Training this model will naturally take longer so we can set the evaluation schedule to be shorter than an epoch to check in on how things are doing. Also, we will need a smaller learnrate for gradient descent. So we can initialize a Model object with the following hyper-parameters as a first approximation, and then train away...

model = generic_model.Model(objective, ant.placeholderdict,
                            mb=500,
                            learnrate=0.0001,
                            verbose=True,
                            maxbadcount=10,
                            epochs=100,
                            evaluate=dev_rmse,
                            predictions=y)
model.train(data.train, dev=data.dev, supplement=datadict, eval_schedule=1000)

Note

We added the supplement argument to train so that the placeholders related to meta-data could be added to the tensorflow feed dictionary with the backend function get_feed_dict employed by the Model constructor.
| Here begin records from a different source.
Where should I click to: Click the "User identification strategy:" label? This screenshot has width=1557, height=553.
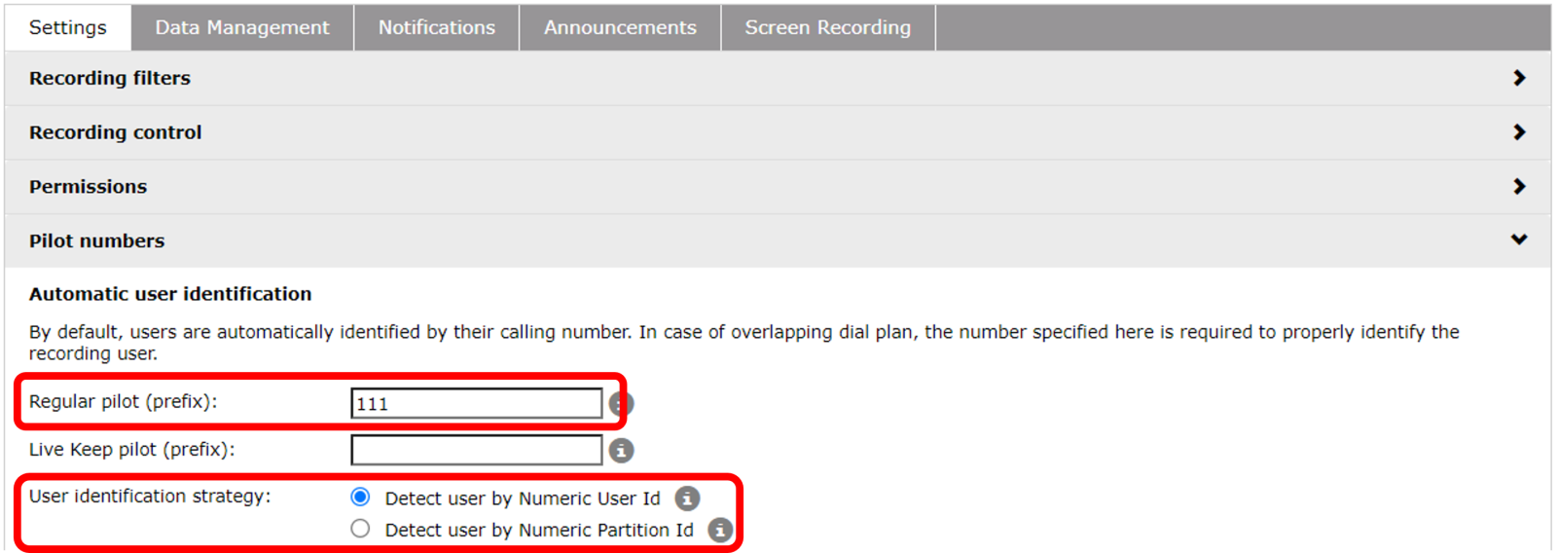pyautogui.click(x=150, y=497)
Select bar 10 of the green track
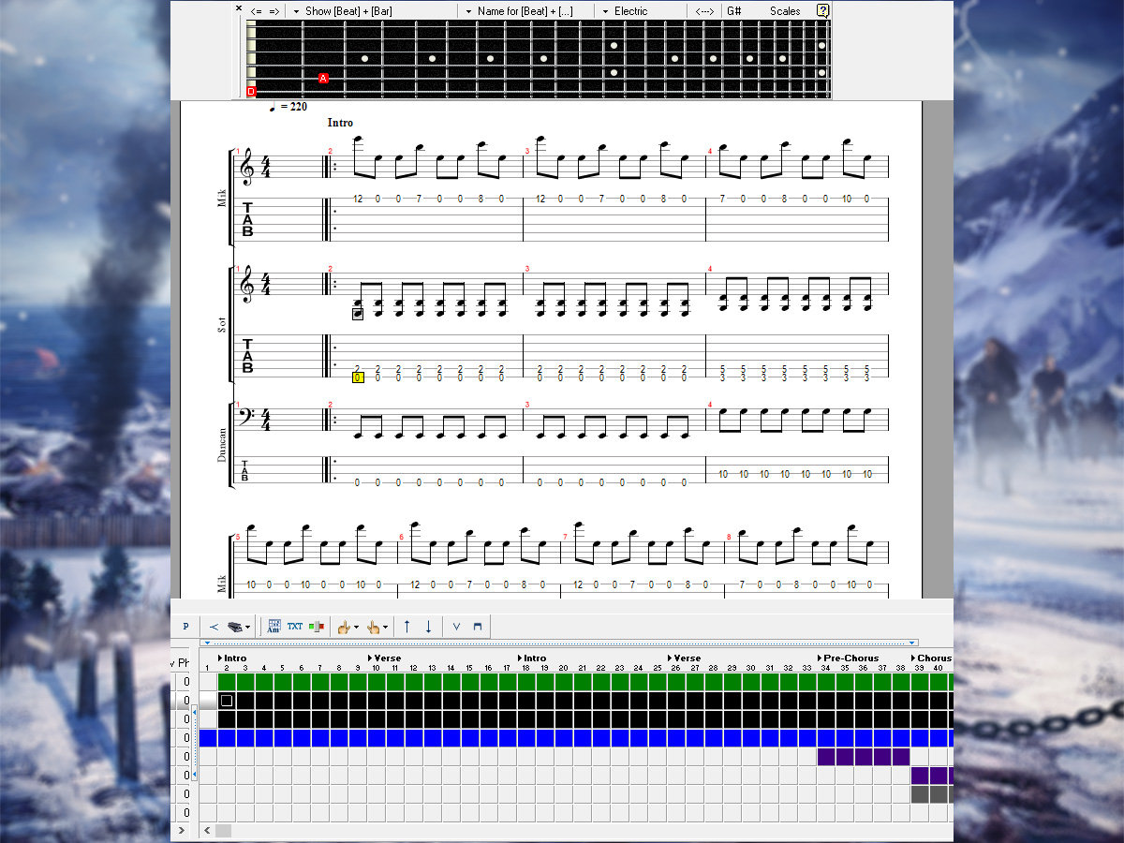 click(377, 682)
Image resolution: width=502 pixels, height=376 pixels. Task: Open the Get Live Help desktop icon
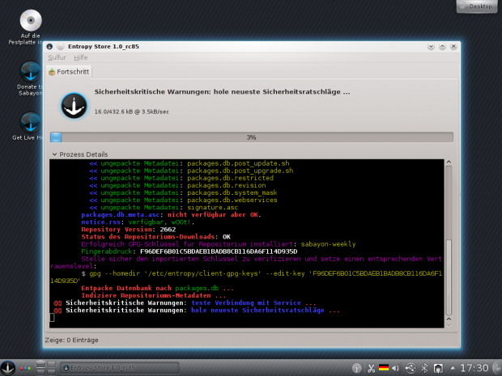click(31, 125)
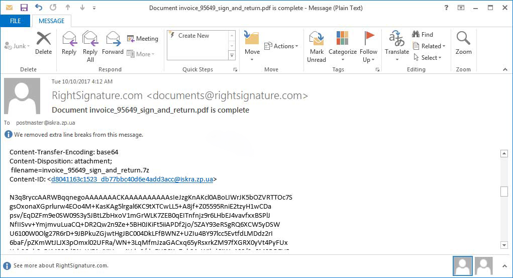Click Reply All button
Image resolution: width=513 pixels, height=278 pixels.
click(90, 47)
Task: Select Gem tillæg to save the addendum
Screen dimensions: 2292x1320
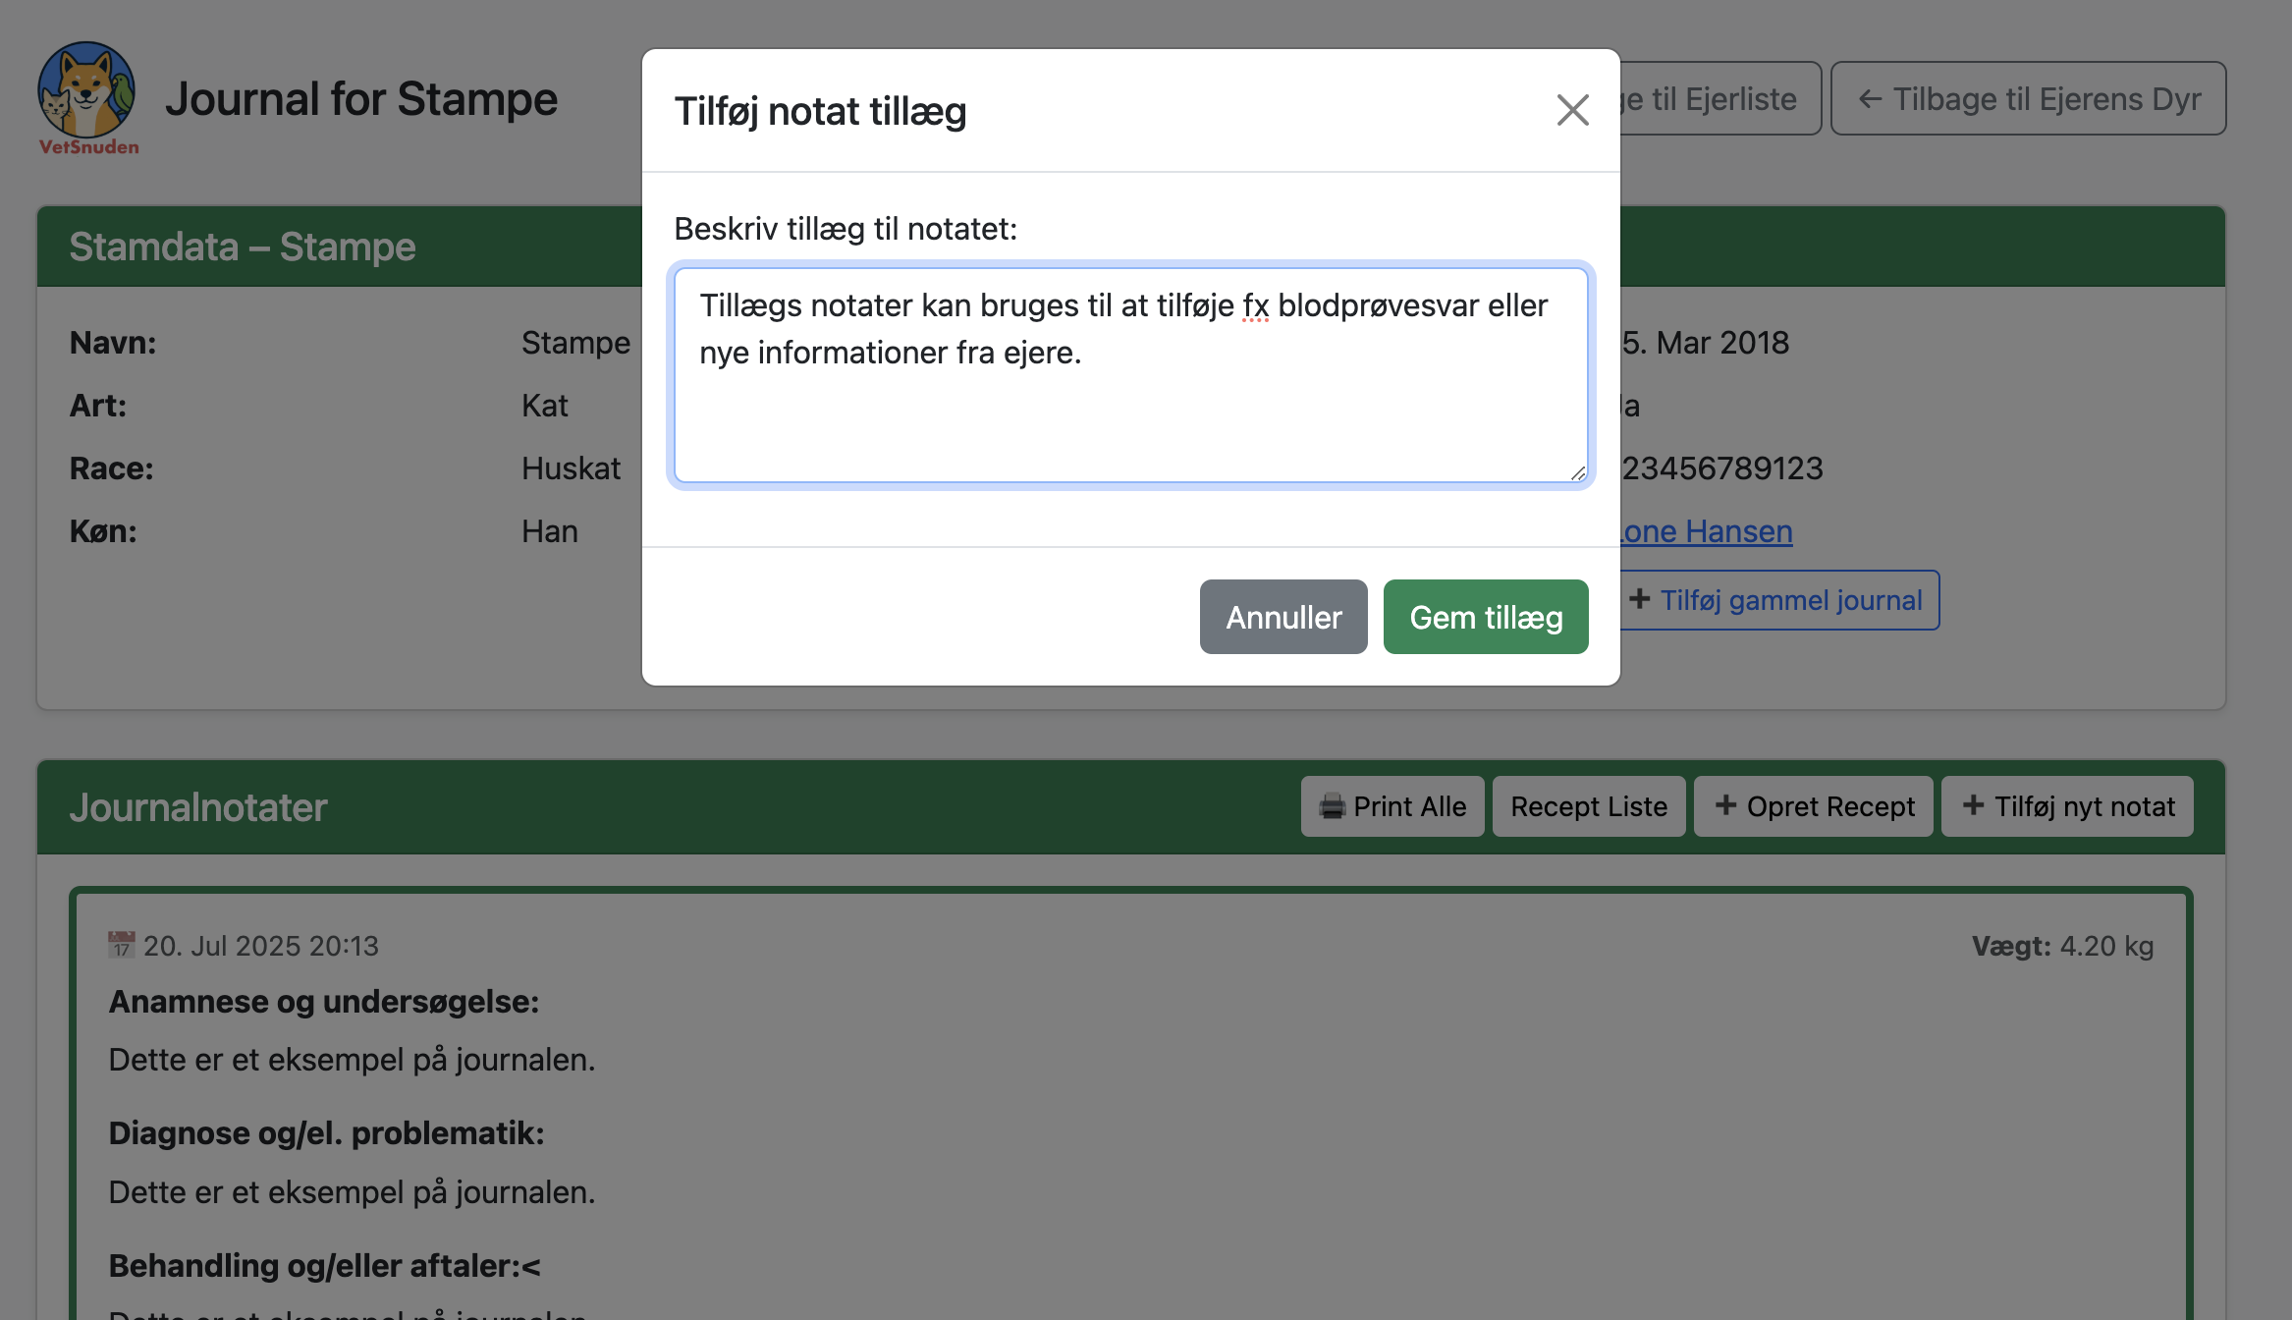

This model takes a while to train and from some poking around it is hard to find a set of hyperparameters that will approach the accuracy of a basic matrix factorization model. The hyperparameters I have provided should give about 0.93 RMSE which isn’t good for this data set. We have a lot of things to try such as batch normalization, dropout, hidden layer size, number of hidden layers, activation functions, optimization strategies, subsets of the meta data to incorporate into the mode, and of course the standard learning rate and intitialization strategies.

Todo

Modify the code you’ve written to take arguments for the set of new hyperparameters, and optional optimization parameters from the Model API. Perform a parameter search to see if you can do better than basic MF.